Défi>
Recopiez sans la moindre modification l'extrait sur les habitants de Vigil Harbor.

──────── Extrait ────────

Nous faisons la connaissance de Brecht, 22 ans, revenu vivre au foyer familial après avoir survécu à un énième attentat à New-York et qui peine à sortir de son syndrome post-traumatique. Ou encore de Mike, abandonné par sa femme, partie avec un autre membre (marié) du yacht club afin de rejoindre une des nombreuses sectes survivalistes au fond des bois. Il y a aussi Connie, éprouvée par le deuil de son frère tué au front, et qui craint que son mari, d’origine guatémaltèque, soit expulsé à tout moment du pays. Il est paysagiste tandis qu’elle a monté une école à la maison en compagnie d’autres parents désireux de soustraire leurs enfants à l’influence néfaste de l’école publique. Et puis il y a tous les autres habitants de cette ville en apparence idyllique, qui traversent ça et là notre récit. La tranquillité de Vigil Harbor va connaitre des remous avec l’arrivée en ville de deux étrangers. Une femme d’abord, au fort accent texan, et qui prétend faire un reportage sur le beau-père de Brecht, un architecte qui décroche contrat sur contrat. Et un homme, au charme déconcertant, dont les motivations semblent encore bien plus floues.

──────── Matériel fourni ────────

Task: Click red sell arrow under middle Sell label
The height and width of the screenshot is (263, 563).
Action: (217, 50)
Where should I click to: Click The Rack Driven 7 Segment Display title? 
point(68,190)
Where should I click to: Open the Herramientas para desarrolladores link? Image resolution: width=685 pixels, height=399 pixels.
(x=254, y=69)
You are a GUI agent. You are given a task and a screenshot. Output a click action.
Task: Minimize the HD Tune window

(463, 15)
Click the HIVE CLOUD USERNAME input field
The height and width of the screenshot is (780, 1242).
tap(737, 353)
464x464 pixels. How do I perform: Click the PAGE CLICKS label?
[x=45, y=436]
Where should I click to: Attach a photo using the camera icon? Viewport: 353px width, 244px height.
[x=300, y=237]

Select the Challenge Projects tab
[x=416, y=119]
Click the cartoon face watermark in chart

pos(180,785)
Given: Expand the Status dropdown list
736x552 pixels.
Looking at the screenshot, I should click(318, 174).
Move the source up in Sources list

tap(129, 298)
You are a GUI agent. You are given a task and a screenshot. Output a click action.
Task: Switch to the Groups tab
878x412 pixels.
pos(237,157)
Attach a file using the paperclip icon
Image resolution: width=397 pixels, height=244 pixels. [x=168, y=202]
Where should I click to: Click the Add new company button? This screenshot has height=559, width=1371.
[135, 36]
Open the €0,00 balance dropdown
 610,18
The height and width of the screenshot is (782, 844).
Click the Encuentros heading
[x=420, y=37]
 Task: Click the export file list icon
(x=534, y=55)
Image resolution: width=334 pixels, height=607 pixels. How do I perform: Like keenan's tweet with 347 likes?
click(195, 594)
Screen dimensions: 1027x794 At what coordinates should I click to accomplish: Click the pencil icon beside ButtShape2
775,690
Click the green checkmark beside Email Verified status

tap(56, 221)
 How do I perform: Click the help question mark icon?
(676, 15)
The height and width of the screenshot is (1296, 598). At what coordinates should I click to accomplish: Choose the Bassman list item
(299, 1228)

────────

Solution complète>
Nous faisons la connaissance de Brecht, 22 ans, revenu vivre au foyer familial après avoir survécu à un énième attentat à New-York et qui peine à sortir de son syndrome post-traumatique. Ou encore de Mike, abandonné par sa femme, partie avec un autre membre (marié) du yacht club afin de rejoindre une des nombreuses sectes survivalistes au fond des bois. Il y a aussi Connie, éprouvée par le deuil de son frère tué au front, et qui craint que son mari, d’origine guatémaltèque, soit expulsé à tout moment du pays. Il est paysagiste tandis qu’elle a monté une école à la maison en compagnie d’autres parents désireux de soustraire leurs enfants à l’influence néfaste de l’école publique. Et puis il y a tous les autres habitants de cette ville en apparence idyllique, qui traversent ça et là notre récit. La tranquillité de Vigil Harbor va connaitre des remous avec l’arrivée en ville de deux étrangers. Une femme d’abord, au fort accent texan, et qui prétend faire un reportage sur le beau-père de Brecht, un architecte qui décroche contrat sur contrat. Et un homme, au charme déconcertant, dont les motivations semblent encore bien plus floues.